◆ ACTIVITY ◆
All lines after the one containing "Go back to Procedure Library", together with that line itself, should be written out exactly, down to the last line of the entries below.
BEGIN DATA SHOWN
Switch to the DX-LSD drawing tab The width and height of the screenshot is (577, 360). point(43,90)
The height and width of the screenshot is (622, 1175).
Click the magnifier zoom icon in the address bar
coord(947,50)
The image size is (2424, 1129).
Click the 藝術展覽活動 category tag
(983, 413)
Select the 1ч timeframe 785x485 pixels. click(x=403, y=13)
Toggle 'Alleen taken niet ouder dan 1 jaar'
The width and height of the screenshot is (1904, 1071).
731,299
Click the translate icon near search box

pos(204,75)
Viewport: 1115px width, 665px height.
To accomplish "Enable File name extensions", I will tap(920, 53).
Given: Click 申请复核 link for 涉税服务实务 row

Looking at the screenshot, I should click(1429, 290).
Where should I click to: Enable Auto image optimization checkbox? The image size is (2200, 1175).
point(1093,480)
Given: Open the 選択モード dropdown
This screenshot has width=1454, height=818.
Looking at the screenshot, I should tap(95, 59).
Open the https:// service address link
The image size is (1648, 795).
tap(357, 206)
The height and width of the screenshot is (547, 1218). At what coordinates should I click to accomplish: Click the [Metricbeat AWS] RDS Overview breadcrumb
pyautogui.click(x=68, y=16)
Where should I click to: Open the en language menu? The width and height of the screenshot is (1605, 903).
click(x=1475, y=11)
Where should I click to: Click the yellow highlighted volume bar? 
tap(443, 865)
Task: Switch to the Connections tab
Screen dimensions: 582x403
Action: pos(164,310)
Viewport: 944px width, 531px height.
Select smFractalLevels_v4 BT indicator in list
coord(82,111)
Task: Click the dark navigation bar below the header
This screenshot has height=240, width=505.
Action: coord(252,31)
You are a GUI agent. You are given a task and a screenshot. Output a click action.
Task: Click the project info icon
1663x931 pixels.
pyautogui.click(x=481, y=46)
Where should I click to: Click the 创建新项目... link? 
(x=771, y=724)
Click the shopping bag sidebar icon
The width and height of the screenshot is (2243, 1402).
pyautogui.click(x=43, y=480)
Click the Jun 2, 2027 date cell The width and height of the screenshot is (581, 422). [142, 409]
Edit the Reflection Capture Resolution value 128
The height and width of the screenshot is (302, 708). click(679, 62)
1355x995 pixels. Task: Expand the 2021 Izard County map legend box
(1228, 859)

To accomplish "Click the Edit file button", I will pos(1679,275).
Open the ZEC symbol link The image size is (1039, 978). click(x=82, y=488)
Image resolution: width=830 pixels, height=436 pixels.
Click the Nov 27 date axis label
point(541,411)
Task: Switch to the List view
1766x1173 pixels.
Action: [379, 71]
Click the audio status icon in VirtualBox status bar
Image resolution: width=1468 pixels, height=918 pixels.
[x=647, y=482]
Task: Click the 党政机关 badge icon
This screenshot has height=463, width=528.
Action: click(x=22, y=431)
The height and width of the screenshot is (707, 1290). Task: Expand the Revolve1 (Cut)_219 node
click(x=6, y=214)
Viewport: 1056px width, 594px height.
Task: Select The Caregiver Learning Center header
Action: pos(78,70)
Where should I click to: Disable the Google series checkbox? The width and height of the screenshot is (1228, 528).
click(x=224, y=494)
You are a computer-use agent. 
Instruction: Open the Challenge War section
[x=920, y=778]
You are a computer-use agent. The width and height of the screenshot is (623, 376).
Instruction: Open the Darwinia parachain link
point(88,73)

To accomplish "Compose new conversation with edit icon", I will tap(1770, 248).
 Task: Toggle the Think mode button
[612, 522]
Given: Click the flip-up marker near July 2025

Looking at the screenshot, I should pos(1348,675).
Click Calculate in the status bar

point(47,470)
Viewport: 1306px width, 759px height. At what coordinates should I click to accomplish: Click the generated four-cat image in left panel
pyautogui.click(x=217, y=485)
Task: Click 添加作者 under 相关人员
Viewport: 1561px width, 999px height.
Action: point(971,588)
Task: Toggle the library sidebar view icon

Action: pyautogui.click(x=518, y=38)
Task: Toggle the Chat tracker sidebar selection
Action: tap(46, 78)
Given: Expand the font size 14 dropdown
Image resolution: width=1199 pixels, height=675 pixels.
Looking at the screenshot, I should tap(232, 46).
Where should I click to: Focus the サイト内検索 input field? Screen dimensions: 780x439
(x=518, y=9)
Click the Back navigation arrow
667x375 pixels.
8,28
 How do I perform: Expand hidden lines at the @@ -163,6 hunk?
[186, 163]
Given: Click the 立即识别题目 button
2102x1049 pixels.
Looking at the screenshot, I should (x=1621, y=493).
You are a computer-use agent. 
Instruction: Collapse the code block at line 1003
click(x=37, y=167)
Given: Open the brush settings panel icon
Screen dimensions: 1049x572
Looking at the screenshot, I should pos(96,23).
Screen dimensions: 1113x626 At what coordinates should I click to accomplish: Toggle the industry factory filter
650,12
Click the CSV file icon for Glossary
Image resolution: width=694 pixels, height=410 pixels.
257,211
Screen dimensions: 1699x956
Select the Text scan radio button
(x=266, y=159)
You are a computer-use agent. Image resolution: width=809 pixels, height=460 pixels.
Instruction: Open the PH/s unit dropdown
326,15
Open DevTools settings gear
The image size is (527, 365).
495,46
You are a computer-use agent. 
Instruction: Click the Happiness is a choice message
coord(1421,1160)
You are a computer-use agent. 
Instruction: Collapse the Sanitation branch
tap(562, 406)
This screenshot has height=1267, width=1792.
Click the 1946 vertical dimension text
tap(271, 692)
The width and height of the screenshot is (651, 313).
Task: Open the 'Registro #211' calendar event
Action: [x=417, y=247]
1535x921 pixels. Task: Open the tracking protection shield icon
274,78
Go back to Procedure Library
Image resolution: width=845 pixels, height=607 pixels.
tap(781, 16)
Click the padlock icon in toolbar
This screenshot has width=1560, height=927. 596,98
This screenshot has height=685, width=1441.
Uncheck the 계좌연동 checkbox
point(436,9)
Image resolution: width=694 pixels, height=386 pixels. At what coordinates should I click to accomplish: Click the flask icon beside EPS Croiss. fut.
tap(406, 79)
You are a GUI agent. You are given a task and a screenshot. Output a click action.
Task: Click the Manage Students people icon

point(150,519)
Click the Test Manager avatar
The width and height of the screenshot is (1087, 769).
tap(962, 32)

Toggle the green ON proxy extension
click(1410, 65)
END DATA SHOWN
◆ OUTPUT BELOW ◆
Go back to Procedure Library
Image resolution: width=845 pixels, height=607 pixels.
tap(781, 16)
Click the padlock icon in toolbar
This screenshot has width=1560, height=927. 596,98
This screenshot has height=685, width=1441.
Uncheck the 계좌연동 checkbox
point(436,9)
Image resolution: width=694 pixels, height=386 pixels. At what coordinates should I click to accomplish: Click the flask icon beside EPS Croiss. fut.
tap(406, 79)
You are a GUI agent. You are given a task and a screenshot. Output a click action.
Task: Click the Manage Students people icon

point(150,519)
Click the Test Manager avatar
The width and height of the screenshot is (1087, 769).
tap(962, 32)

Toggle the green ON proxy extension
click(1410, 65)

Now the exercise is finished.